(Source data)
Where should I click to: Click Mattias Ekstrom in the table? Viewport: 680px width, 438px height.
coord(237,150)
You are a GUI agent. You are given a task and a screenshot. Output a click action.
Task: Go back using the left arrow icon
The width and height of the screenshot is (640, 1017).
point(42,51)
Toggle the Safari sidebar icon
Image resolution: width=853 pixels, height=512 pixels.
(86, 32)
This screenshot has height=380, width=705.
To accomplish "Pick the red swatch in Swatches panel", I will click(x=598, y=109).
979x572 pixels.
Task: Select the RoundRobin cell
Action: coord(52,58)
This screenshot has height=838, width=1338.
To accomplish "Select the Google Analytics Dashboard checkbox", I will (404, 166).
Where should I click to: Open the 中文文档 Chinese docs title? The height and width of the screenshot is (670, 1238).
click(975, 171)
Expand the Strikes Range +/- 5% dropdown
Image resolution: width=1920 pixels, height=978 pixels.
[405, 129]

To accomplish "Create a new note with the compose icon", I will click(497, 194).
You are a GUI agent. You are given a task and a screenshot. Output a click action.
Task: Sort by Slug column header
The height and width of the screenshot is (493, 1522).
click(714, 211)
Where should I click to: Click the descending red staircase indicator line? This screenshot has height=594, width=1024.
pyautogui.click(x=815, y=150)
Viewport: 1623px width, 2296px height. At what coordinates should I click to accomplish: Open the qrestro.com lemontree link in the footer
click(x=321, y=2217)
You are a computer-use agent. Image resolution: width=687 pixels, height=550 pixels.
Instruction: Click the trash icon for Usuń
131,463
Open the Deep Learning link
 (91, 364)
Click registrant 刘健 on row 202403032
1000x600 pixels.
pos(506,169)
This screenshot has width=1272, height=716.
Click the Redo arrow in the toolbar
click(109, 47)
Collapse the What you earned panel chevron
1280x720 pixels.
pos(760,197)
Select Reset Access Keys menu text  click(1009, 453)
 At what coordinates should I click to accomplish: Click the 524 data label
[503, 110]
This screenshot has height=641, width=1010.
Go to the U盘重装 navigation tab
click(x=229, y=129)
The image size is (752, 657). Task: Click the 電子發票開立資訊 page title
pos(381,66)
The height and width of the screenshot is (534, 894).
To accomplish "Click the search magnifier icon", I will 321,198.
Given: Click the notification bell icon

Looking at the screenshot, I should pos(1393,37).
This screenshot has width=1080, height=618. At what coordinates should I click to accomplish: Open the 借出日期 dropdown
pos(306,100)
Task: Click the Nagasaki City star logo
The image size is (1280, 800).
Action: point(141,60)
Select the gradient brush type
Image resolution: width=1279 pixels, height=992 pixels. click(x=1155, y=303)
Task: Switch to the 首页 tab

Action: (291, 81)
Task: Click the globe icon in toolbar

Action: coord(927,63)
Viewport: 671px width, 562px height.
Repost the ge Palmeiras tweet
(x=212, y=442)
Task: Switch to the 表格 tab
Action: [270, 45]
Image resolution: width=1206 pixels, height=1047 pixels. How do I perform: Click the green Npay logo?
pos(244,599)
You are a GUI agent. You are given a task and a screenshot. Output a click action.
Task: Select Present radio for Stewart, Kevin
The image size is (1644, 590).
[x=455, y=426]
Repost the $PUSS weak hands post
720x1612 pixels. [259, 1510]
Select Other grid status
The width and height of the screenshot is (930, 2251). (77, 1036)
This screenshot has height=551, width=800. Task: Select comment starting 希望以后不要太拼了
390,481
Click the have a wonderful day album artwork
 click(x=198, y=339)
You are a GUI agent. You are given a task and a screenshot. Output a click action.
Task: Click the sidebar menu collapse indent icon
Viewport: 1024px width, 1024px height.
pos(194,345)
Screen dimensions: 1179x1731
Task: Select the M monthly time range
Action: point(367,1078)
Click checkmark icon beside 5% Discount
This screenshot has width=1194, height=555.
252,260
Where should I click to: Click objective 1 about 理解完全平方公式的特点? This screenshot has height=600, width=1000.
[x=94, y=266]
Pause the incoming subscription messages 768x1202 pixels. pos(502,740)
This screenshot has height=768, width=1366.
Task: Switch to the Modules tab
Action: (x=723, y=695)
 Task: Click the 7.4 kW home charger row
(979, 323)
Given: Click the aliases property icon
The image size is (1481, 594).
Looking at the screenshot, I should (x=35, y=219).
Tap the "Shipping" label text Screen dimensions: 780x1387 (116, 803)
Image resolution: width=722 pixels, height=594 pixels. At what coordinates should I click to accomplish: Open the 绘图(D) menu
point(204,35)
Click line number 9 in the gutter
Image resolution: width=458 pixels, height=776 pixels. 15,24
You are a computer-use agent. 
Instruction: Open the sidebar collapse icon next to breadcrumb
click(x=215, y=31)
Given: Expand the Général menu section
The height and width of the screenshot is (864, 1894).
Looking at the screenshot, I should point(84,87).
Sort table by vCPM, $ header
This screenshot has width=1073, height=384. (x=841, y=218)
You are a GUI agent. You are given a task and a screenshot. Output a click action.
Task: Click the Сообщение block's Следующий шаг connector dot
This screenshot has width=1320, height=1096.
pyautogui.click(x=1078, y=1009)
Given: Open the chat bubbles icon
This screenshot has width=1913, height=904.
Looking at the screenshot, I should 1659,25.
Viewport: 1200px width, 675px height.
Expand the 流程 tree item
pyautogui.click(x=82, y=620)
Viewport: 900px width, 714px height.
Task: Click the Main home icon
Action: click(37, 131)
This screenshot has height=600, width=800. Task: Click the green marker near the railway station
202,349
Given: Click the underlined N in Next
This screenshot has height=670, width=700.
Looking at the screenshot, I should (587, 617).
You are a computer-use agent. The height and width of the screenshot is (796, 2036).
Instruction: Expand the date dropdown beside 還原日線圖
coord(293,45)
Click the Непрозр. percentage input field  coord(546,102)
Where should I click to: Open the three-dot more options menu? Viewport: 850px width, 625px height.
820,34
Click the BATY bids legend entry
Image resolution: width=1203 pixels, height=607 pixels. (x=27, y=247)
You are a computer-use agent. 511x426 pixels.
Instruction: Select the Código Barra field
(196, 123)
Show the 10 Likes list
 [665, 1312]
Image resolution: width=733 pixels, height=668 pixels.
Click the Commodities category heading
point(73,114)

_EXERCISE DESCRIPTION_
Begin with the line that contains "You are a computer-use agent. 511x426 pixels." and set down each line exactly until the records above end, including the final line.

_OUTPUT OF THE EXERCISE_
You are a computer-use agent. 511x426 pixels.
Instruction: Select the Código Barra field
(196, 123)
Show the 10 Likes list
 [665, 1312]
Image resolution: width=733 pixels, height=668 pixels.
Click the Commodities category heading
point(73,114)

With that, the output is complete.